### DIRECTIONS FOR THIS TASK
Please retype every entry, keeping each one exactly as written.

===== EXCERPTED DATA

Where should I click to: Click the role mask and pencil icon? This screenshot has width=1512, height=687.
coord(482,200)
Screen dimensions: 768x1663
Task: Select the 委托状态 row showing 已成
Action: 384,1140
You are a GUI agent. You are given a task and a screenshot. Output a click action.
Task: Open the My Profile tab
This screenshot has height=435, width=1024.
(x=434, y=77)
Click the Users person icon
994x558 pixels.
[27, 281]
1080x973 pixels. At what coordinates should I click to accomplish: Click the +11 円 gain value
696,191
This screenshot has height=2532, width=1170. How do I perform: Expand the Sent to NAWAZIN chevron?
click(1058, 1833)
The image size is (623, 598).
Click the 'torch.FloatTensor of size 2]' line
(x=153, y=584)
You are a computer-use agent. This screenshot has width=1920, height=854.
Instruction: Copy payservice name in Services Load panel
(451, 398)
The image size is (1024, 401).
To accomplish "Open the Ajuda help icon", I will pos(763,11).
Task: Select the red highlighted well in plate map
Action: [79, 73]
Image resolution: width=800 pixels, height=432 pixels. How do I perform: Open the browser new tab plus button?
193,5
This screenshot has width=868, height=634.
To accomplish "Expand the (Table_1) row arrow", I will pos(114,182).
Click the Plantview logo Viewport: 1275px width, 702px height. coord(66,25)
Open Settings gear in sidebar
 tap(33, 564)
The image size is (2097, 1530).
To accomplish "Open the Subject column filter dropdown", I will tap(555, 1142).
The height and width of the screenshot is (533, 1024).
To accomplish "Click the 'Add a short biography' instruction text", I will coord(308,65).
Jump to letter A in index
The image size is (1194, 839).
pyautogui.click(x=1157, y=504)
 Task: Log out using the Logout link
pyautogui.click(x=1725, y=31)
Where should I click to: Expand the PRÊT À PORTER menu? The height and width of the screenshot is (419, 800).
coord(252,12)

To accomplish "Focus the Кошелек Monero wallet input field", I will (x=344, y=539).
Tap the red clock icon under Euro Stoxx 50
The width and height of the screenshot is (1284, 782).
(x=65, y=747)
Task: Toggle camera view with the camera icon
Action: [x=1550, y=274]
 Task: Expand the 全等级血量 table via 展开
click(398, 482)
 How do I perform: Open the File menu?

==========

### TASK OUTPUT
Where should I click to: Click the role mask and pencil icon? This screenshot has width=1512, height=687.
coord(482,200)
Screen dimensions: 768x1663
Task: Select the 委托状态 row showing 已成
Action: 384,1140
You are a GUI agent. You are given a task and a screenshot. Output a click action.
Task: Open the My Profile tab
This screenshot has height=435, width=1024.
(x=434, y=77)
Click the Users person icon
994x558 pixels.
[27, 281]
1080x973 pixels. At what coordinates should I click to accomplish: Click the +11 円 gain value
696,191
This screenshot has height=2532, width=1170. How do I perform: Expand the Sent to NAWAZIN chevron?
click(1058, 1833)
The image size is (623, 598).
Click the 'torch.FloatTensor of size 2]' line
(x=153, y=584)
You are a computer-use agent. This screenshot has width=1920, height=854.
Instruction: Copy payservice name in Services Load panel
(451, 398)
The image size is (1024, 401).
To accomplish "Open the Ajuda help icon", I will pos(763,11).
Task: Select the red highlighted well in plate map
Action: [79, 73]
Image resolution: width=800 pixels, height=432 pixels. How do I perform: Open the browser new tab plus button?
193,5
This screenshot has width=868, height=634.
To accomplish "Expand the (Table_1) row arrow", I will pos(114,182).
Click the Plantview logo Viewport: 1275px width, 702px height. coord(66,25)
Open Settings gear in sidebar
 tap(33, 564)
The image size is (2097, 1530).
To accomplish "Open the Subject column filter dropdown", I will tap(555, 1142).
The height and width of the screenshot is (533, 1024).
To accomplish "Click the 'Add a short biography' instruction text", I will coord(308,65).
Jump to letter A in index
The image size is (1194, 839).
pyautogui.click(x=1157, y=504)
 Task: Log out using the Logout link
pyautogui.click(x=1725, y=31)
Where should I click to: Expand the PRÊT À PORTER menu? The height and width of the screenshot is (419, 800).
coord(252,12)

To accomplish "Focus the Кошелек Monero wallet input field", I will (x=344, y=539).
Tap the red clock icon under Euro Stoxx 50
The width and height of the screenshot is (1284, 782).
(x=65, y=747)
Task: Toggle camera view with the camera icon
Action: [x=1550, y=274]
 Task: Expand the 全等级血量 table via 展开
click(398, 482)
 How do I perform: Open the File menu?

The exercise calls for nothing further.